Despite the increased economic powers of women within the family, many Quebec families opted out of the default regime, choosing instead to remain separate as to property[114]. Women, despite typically not working outside the home or accumulating personal wealth, often agreed to contract out of the community of property (or partnership of acquests[115]). By 1967, upwards of 70 per cent of couples were using marriage contracts to choose to be separate as to property[116]. Spouses were attracted to the simplicity of the regime and, in many cases, were simply ignorant of the consequences of choosing to remain separate as to property[117]. More significantly, however, among women’s motives for choosing separation, was the fact that the community of property, despite women’s emancipation, did not give wives the autonomy, capacity, and powers they wished to exercise over their property, and that the community of property necessarily entailed a community of debts[118]. The preference for separation was thus understood as a reaction, on the part of married women, to the historically patriarchal nature of the community of property regime, which was seen as incompatible with the legal emancipation of women, and as a means of protecting themselves from the risks associated with a declaration of bankruptcy on the part of their husbands[119]. In other words, separation was perceived as a long awaited guarantee of married women’s personal autonomy, in line with the cultural primacy of freedom of choice and individualism[120]. Moreover, the ability to choose one’s matrimonial regime—before and during the marriage—meant that the principles of freedom of choice and contract were indeed now central to Quebec matrimonial law[121].

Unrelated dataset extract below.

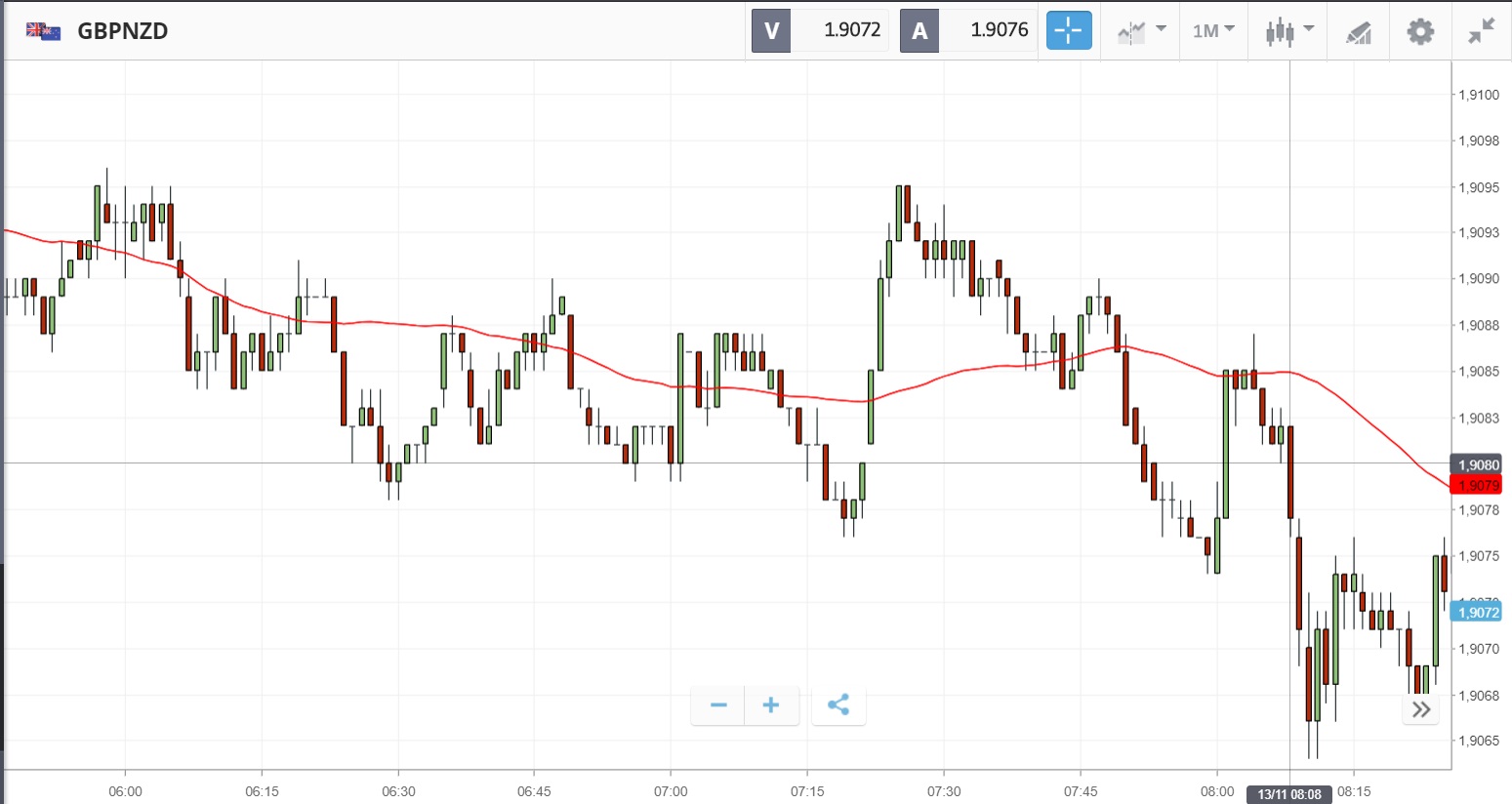Open the 1M timeframe dropdown
1512x804 pixels.
click(1213, 31)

As rates of separation, and eventually divorce, increased, it became apparent that privileging choice would have serious, and negative, economic impacts on women. Upon divorce, women who did not accumulate personal wealth were left with nothing. Indeed, the separate as to property regime was “fatal” to these women[122]; a woman who had no property upon marriage and who during the marriage devoted her time to unpaid domestic labour, had, at the end of the marriage, no claim to share in her husband’s wealth, to which she contributed by alleviating him of domestic responsibilities[123]. For the Civil Code Revision Office, charged with reforming the province’s matrimonial law at the time, these situations had the potential to result in “real injustice” to Quebec women[124]. Indeed, easier access to divorce under the new federal Divorce Act, adopted in 1968[125], meant that the potential for “devastating consequences” for non-working wives resulting from the choice of matrimonial regime was realized[126]. For many women, then, freedom of contract, in addition to establishing their autonomy, contributed to their poverty[127]. Freedom of choice, as animating theme of Quebec matrimonial law, was problematic for a large proportion of the province’s population and was thus short lived.

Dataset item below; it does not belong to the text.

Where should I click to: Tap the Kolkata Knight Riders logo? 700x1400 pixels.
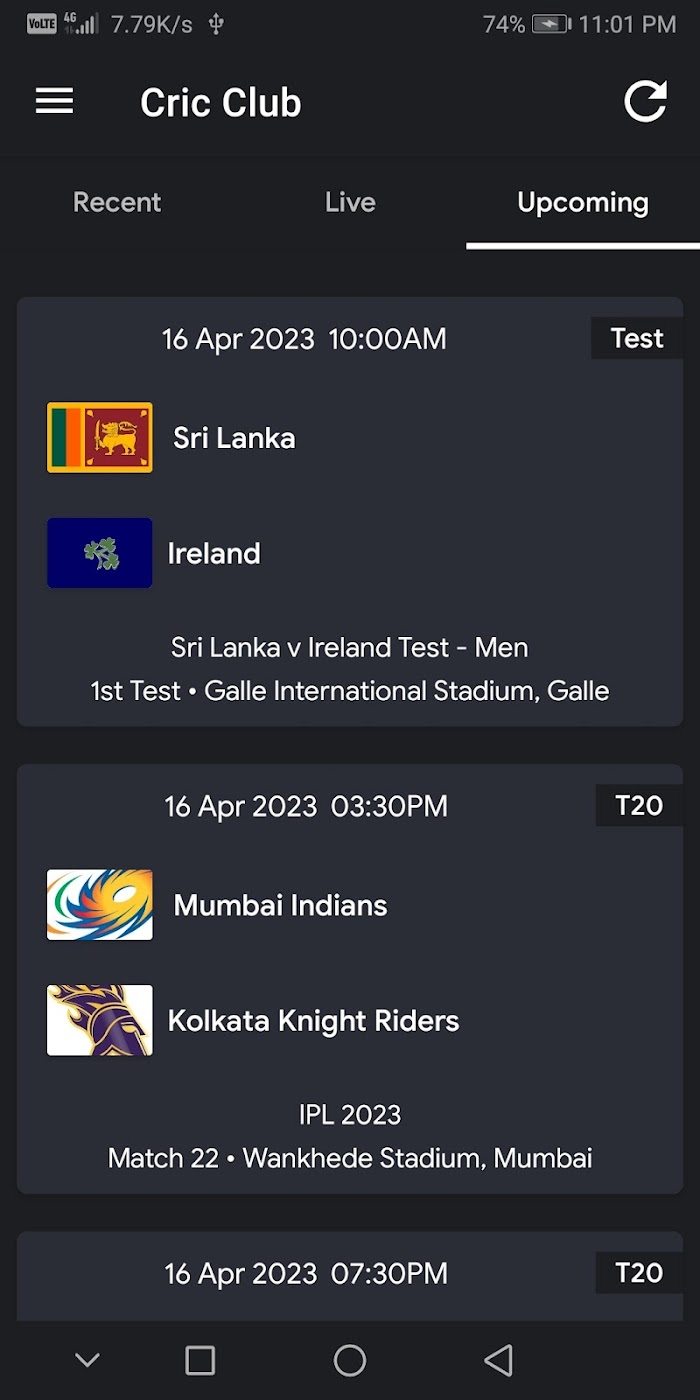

3.3 Scaling Back Choice: The Compensatory Allowance

In the 1980’s, legislative reform in response to its harmful financial effects on women began to chip away at the central value of freedom of choice. By adopting the compensatory allowance, the legislature sought to remedy a spouse’s—typically a wife’s—inability to share in the enrichment that she contributed to her husband’s patrimony[128]. The remedy provides for the possibility of compensation for a spouse who has enriched her husband’s patrimony, or pecuniary interests, by her contribution in the form of unpaid goods or services[129]. Inspired by the common law constructive trust and rooted in the civilian concept of unjust enrichment[130], the compensatory allowance was created in the context of the “great many flagrant injustices” that resulted from a regime characterized by freedom of matrimonial agreements[131]. It was “clearly intended to mitigate the injustices produced by the implementation of a freely adopted matrimonial regime[132]”.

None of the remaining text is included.